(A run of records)
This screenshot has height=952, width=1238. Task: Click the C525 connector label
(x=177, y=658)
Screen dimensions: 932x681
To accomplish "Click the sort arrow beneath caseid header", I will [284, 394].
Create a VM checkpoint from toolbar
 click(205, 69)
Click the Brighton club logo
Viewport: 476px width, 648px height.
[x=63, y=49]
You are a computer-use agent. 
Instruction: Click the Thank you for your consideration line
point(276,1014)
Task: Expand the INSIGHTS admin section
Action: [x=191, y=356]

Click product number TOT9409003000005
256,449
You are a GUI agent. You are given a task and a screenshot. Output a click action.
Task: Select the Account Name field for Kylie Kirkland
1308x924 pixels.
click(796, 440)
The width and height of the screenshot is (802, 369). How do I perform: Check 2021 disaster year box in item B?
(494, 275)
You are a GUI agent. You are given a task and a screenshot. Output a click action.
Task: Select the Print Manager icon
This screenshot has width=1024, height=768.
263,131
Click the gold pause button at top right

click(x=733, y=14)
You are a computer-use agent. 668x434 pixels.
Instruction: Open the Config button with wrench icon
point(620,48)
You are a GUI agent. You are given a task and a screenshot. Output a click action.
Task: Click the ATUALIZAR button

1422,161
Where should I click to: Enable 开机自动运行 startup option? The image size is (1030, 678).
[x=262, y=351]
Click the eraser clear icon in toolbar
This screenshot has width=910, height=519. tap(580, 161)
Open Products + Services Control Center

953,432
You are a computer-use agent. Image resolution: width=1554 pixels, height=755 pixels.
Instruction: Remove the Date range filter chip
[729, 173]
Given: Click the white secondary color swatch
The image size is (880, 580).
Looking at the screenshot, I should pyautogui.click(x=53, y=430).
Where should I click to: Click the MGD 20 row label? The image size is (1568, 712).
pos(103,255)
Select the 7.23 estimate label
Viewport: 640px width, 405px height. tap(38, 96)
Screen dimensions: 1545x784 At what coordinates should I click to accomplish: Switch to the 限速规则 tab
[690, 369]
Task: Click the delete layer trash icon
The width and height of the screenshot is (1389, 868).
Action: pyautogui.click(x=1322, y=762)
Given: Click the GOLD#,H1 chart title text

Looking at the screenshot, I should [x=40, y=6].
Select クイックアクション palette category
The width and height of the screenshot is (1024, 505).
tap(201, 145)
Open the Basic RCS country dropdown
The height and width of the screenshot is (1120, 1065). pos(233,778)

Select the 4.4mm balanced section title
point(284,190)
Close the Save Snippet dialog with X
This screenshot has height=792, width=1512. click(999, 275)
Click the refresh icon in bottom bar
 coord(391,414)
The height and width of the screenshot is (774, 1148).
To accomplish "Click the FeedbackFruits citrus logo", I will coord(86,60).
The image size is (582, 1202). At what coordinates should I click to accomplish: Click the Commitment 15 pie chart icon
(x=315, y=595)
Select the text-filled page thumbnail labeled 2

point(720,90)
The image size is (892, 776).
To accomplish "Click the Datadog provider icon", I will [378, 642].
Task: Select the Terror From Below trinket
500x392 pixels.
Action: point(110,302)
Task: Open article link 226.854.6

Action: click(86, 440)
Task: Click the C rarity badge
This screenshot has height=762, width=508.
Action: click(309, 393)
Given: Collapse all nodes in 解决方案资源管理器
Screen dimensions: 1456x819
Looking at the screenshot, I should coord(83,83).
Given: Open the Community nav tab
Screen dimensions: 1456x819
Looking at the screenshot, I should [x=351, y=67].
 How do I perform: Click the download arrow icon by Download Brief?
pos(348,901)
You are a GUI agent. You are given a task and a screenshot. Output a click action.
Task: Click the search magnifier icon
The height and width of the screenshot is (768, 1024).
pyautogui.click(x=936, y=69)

Work to be completed
Retype every one of the records above word for word, keeping each line unchanged and in its original order.

Solution to the problem
This screenshot has height=952, width=1238. Task: Click the C525 connector label
(x=177, y=658)
Screen dimensions: 932x681
To accomplish "Click the sort arrow beneath caseid header", I will [284, 394].
Create a VM checkpoint from toolbar
 click(205, 69)
Click the Brighton club logo
Viewport: 476px width, 648px height.
[x=63, y=49]
You are a computer-use agent. 
Instruction: Click the Thank you for your consideration line
point(276,1014)
Task: Expand the INSIGHTS admin section
Action: [x=191, y=356]

Click product number TOT9409003000005
256,449
You are a GUI agent. You are given a task and a screenshot. Output a click action.
Task: Select the Account Name field for Kylie Kirkland
1308x924 pixels.
click(796, 440)
The width and height of the screenshot is (802, 369). How do I perform: Check 2021 disaster year box in item B?
(494, 275)
You are a GUI agent. You are given a task and a screenshot. Output a click action.
Task: Select the Print Manager icon
This screenshot has width=1024, height=768.
263,131
Click the gold pause button at top right

click(x=733, y=14)
You are a computer-use agent. 668x434 pixels.
Instruction: Open the Config button with wrench icon
point(620,48)
You are a GUI agent. You are given a task and a screenshot. Output a click action.
Task: Click the ATUALIZAR button

1422,161
Where should I click to: Enable 开机自动运行 startup option? The image size is (1030, 678).
[x=262, y=351]
Click the eraser clear icon in toolbar
This screenshot has width=910, height=519. tap(580, 161)
Open Products + Services Control Center

953,432
You are a computer-use agent. Image resolution: width=1554 pixels, height=755 pixels.
Instruction: Remove the Date range filter chip
[729, 173]
Given: Click the white secondary color swatch
The image size is (880, 580).
Looking at the screenshot, I should pyautogui.click(x=53, y=430).
Where should I click to: Click the MGD 20 row label? The image size is (1568, 712).
pos(103,255)
Select the 7.23 estimate label
Viewport: 640px width, 405px height. tap(38, 96)
Screen dimensions: 1545x784 At what coordinates should I click to accomplish: Switch to the 限速规则 tab
[690, 369]
Task: Click the delete layer trash icon
The width and height of the screenshot is (1389, 868).
Action: pyautogui.click(x=1322, y=762)
Given: Click the GOLD#,H1 chart title text

Looking at the screenshot, I should [x=40, y=6].
Select クイックアクション palette category
The width and height of the screenshot is (1024, 505).
tap(201, 145)
Open the Basic RCS country dropdown
The height and width of the screenshot is (1120, 1065). pos(233,778)

Select the 4.4mm balanced section title
point(284,190)
Close the Save Snippet dialog with X
This screenshot has height=792, width=1512. click(999, 275)
Click the refresh icon in bottom bar
 coord(391,414)
The height and width of the screenshot is (774, 1148).
To accomplish "Click the FeedbackFruits citrus logo", I will coord(86,60).
The image size is (582, 1202). At what coordinates should I click to accomplish: Click the Commitment 15 pie chart icon
(x=315, y=595)
Select the text-filled page thumbnail labeled 2

point(720,90)
The image size is (892, 776).
To accomplish "Click the Datadog provider icon", I will [378, 642].
Task: Select the Terror From Below trinket
500x392 pixels.
Action: point(110,302)
Task: Open article link 226.854.6

Action: click(86, 440)
Task: Click the C rarity badge
This screenshot has height=762, width=508.
Action: click(309, 393)
Given: Collapse all nodes in 解决方案资源管理器
Screen dimensions: 1456x819
Looking at the screenshot, I should coord(83,83).
Given: Open the Community nav tab
Screen dimensions: 1456x819
Looking at the screenshot, I should [x=351, y=67].
 How do I perform: Click the download arrow icon by Download Brief?
pos(348,901)
You are a GUI agent. You are given a task and a screenshot. Output a click action.
Task: Click the search magnifier icon
The height and width of the screenshot is (768, 1024).
pyautogui.click(x=936, y=69)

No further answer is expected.